::: EXERCISE INPUTS :::

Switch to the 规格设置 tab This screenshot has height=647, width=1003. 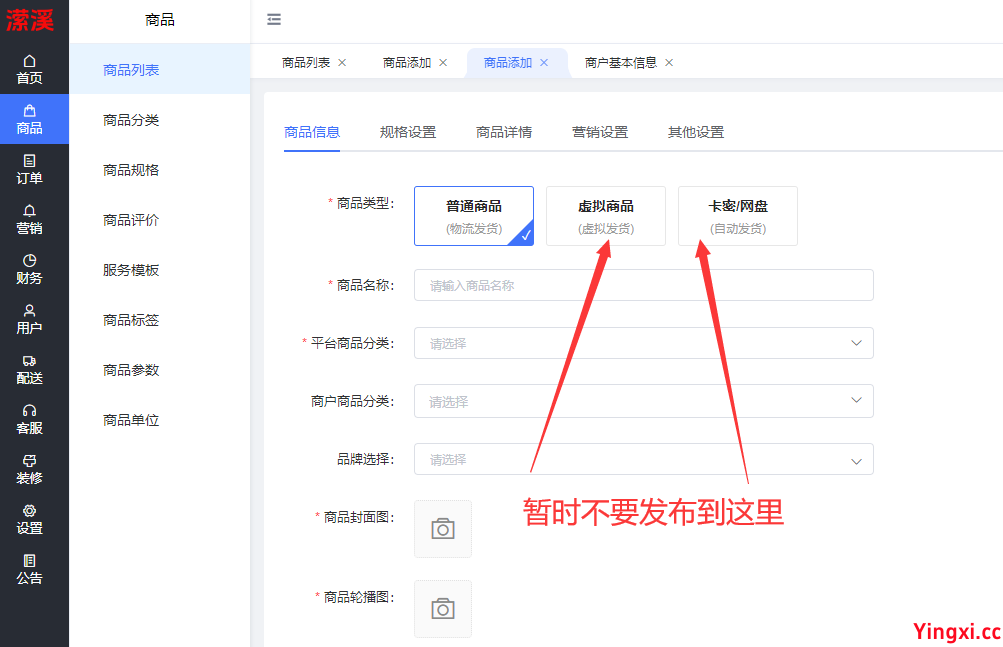(408, 131)
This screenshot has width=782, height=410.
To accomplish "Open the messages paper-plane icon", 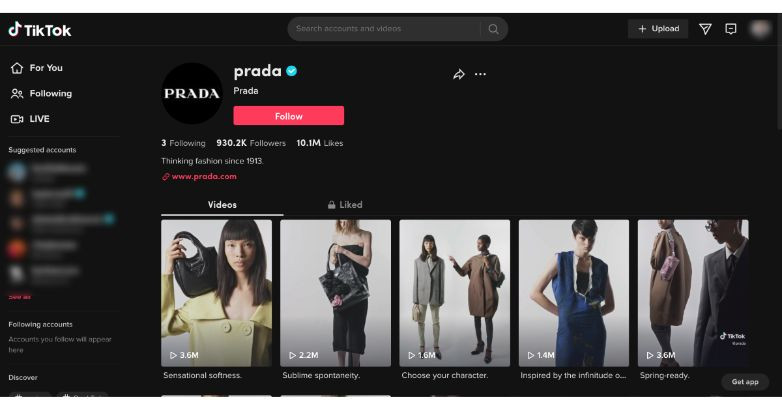I will tap(705, 29).
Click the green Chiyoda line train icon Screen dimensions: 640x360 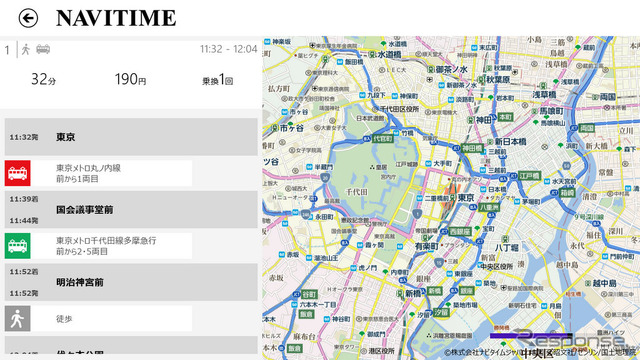(x=18, y=246)
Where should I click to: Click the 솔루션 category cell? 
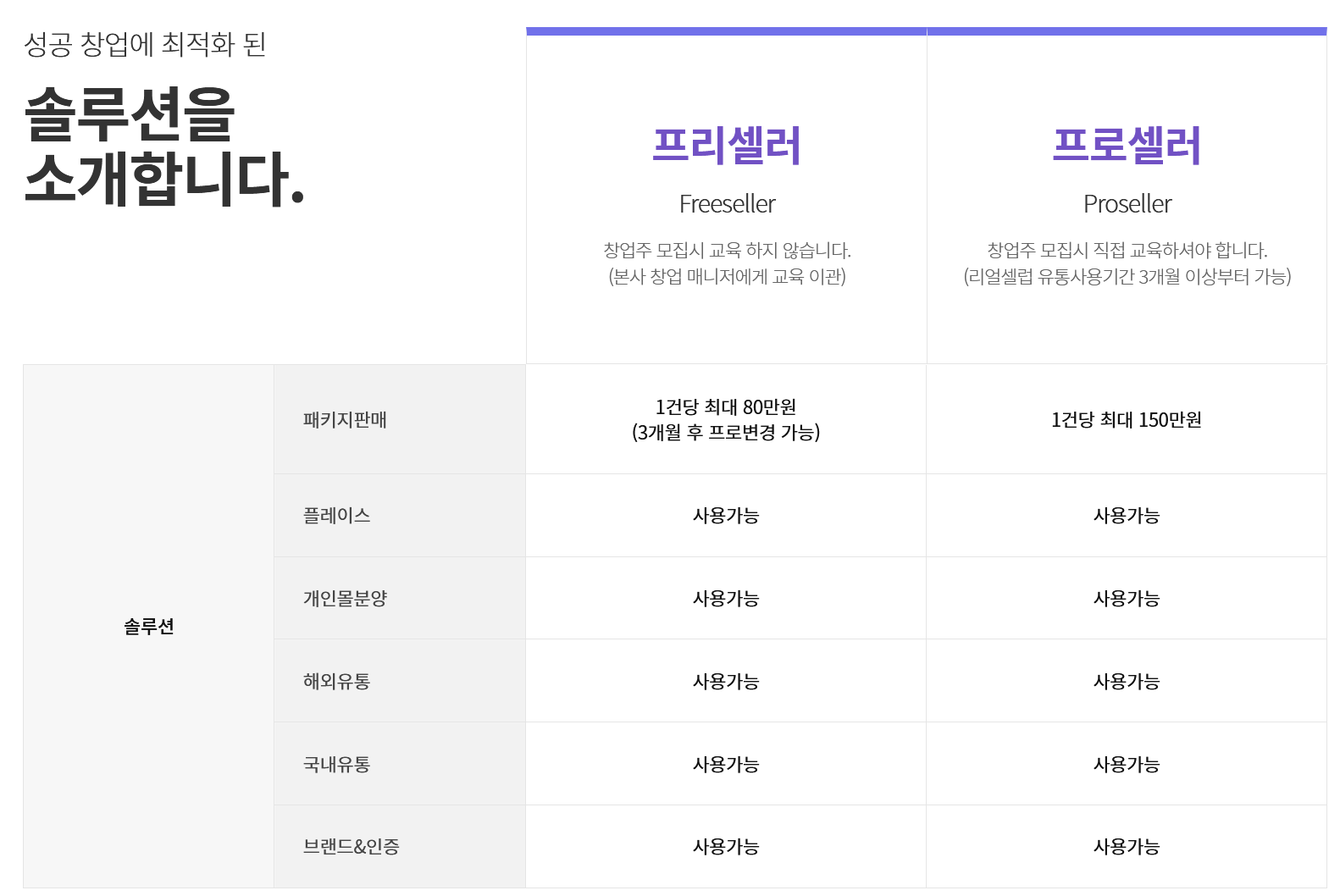tap(149, 627)
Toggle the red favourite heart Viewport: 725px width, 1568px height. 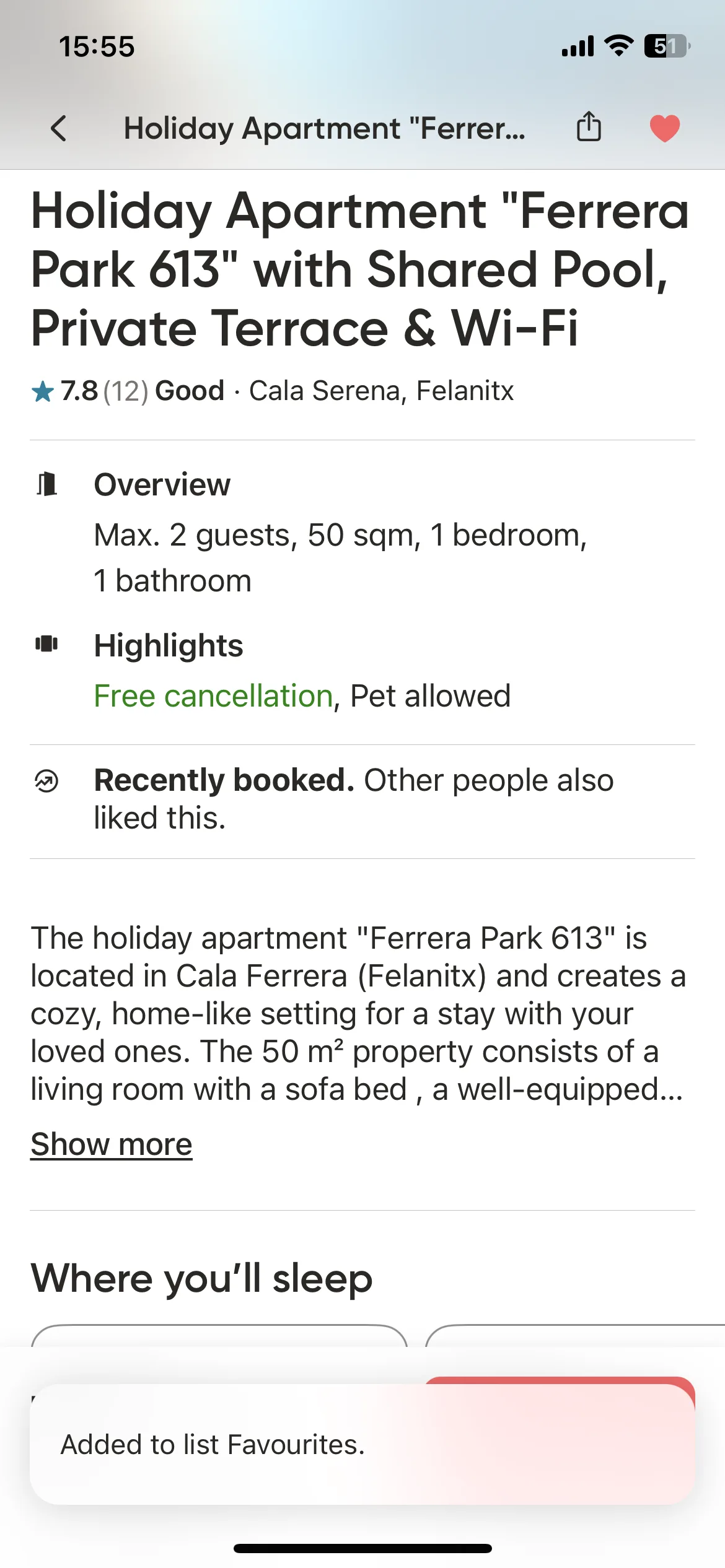(665, 129)
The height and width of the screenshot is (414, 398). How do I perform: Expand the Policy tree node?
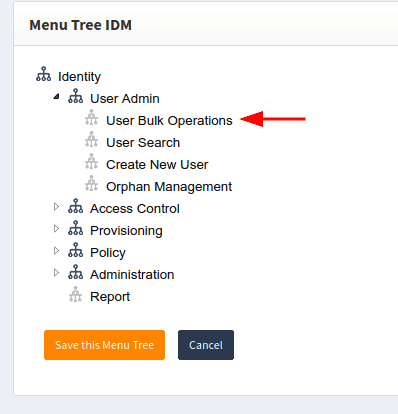click(x=56, y=251)
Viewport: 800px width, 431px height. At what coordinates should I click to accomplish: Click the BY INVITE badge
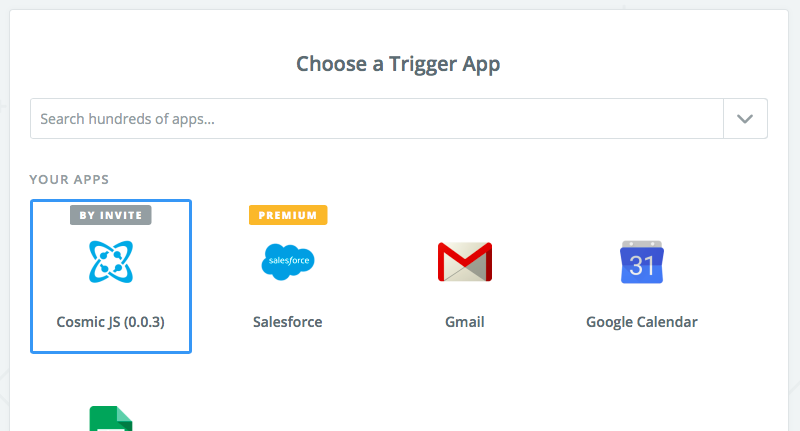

:::

ASSIGNMENT: Find the line containing "The height and" and copy it and each line after it through the end of the material, exactly, with no pictures.

ANSWER SECTION:
The height and width of the screenshot is (414, 398). How do I perform: Expand the Policy tree node?
click(x=56, y=251)
Viewport: 800px width, 431px height. At what coordinates should I click to accomplish: Click the BY INVITE badge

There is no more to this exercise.